In Downeast Maine just about every road has a blueberry field somewhere along it. In the spring the fields are green, in the summer a sea of blue, autumn brings reds and purples until finally, they rest under a blanket of white snow.

A really small part of a blueberry field.

The colors of autumn.

Fun Fact: Maine produces 99% of the countries wild blueberries.

Here’s a link to the University of Maine Cooperative Extension for Wild Maine Blueberries for more info on Maine’s wild blueberries and they have a short slideshow with some nice photos of the blueberry fields and a tractor harvester (blueberries are harvested by a tractor harvester or by hand depending on the field).

We love blueberries! The boys eat them everyday if they can. Last year we froze 40 lbs to get us through the winter but we ran out early even with rationing towards the end. Our favorite recipe using fresh blueberries is blueberry pie. Frozen they usually go into smoothies, muffins and of course pancakes.

Perhaps you already have a favorite pancake recipe but if you’re looking for one- especially one that incorporates real food (fresh ground flour, kefir…) and traditional methods (soaking) look no further!

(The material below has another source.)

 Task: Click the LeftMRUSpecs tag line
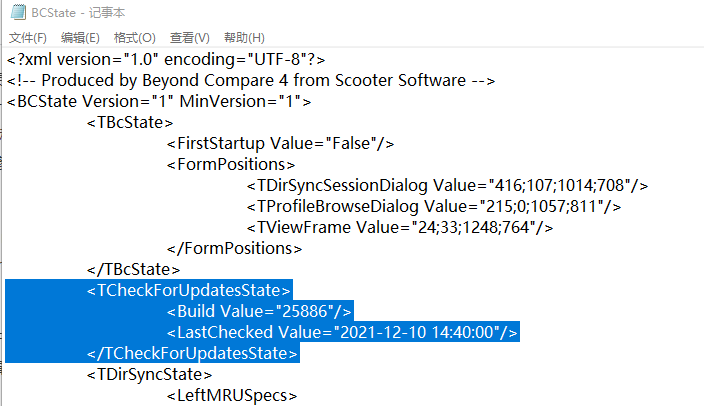232,396
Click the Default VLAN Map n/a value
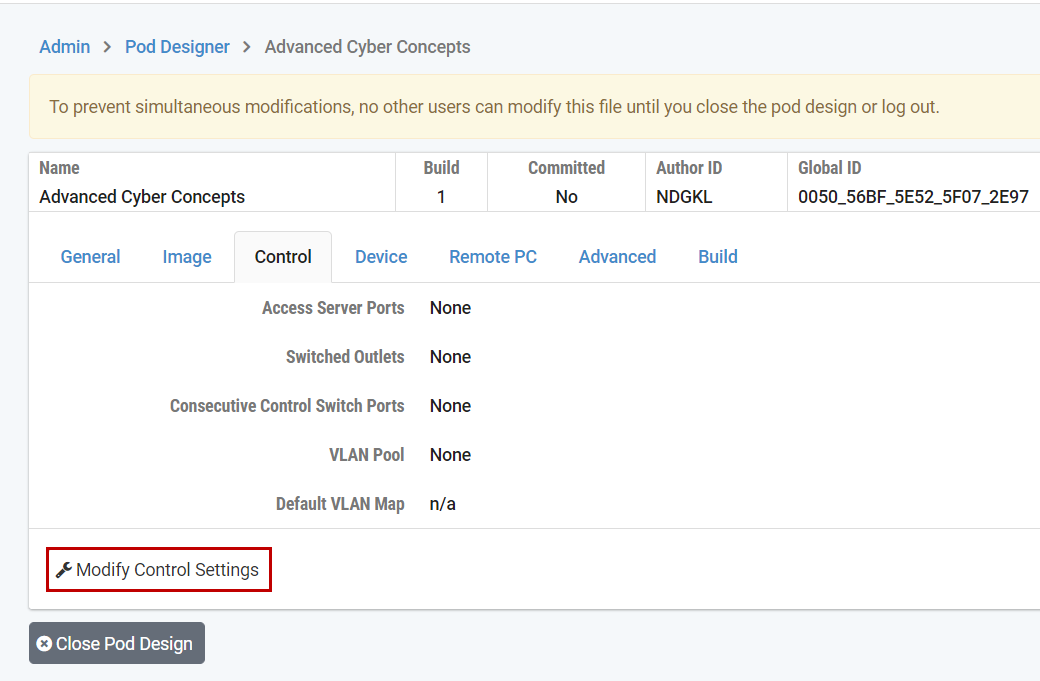Viewport: 1040px width, 681px height. pos(442,504)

SUSAN’S WHOLE WHEAT KEFIR PANCAKES

1 1/4 cups whole wheat flour, fresh ground if possible (you can use other flours as well if you’re gluten free or use sprouted flour if you don’t want to soak the flour).
1 1/4 cups kefir (can also use yogurt or cultured buttermilk)
2 eggs
1/4 cup honey
1 teaspoon baking powder (heaping) (aluminum free)
1 teaspoon baking soda
1/4 cup coconut oil
1/8 teaspoon real salt

Directions

In a bowl, mix together the flour and kefir; add a bit more flour if mixture seems thin. Cover with a towel and let soak overnight, 8-12 hours. In the morning when ready to prepare, whisk in the remaining ingredients; mixing well. Preheat skillet over medium heat. Pour about ¼ cup of the batter on the skillet. When edges begin to bubble (about 2 minutes), flip to other side. Cook until both sides are golden brown. We serve with raw butter and maple syrup or honey.

These are delicious! I have found that the kefir can be substituted for by yogurt or buttermilk with fantastic results. I have also subbed maple syrup for the honey and almond or grapeseed oil for coconut oil in a pinch.

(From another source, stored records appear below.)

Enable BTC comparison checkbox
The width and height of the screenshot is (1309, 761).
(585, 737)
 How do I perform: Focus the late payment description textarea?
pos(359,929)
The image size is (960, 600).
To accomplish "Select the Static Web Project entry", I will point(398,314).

For blueberry pancakes I sprinkle a few on each one as I cook cause I like even distribution. If the blueberries are frozen I run them under water to help them thaw (no raw spots in the pancakes) and this also gets rid of all that blue that otherwise stains hands and the batter that not so appetizing blue-green color. This works for muffins too.

Enjoy!

If you try these and like them please follow the link to Susan’s site and let her know how great her recipe is.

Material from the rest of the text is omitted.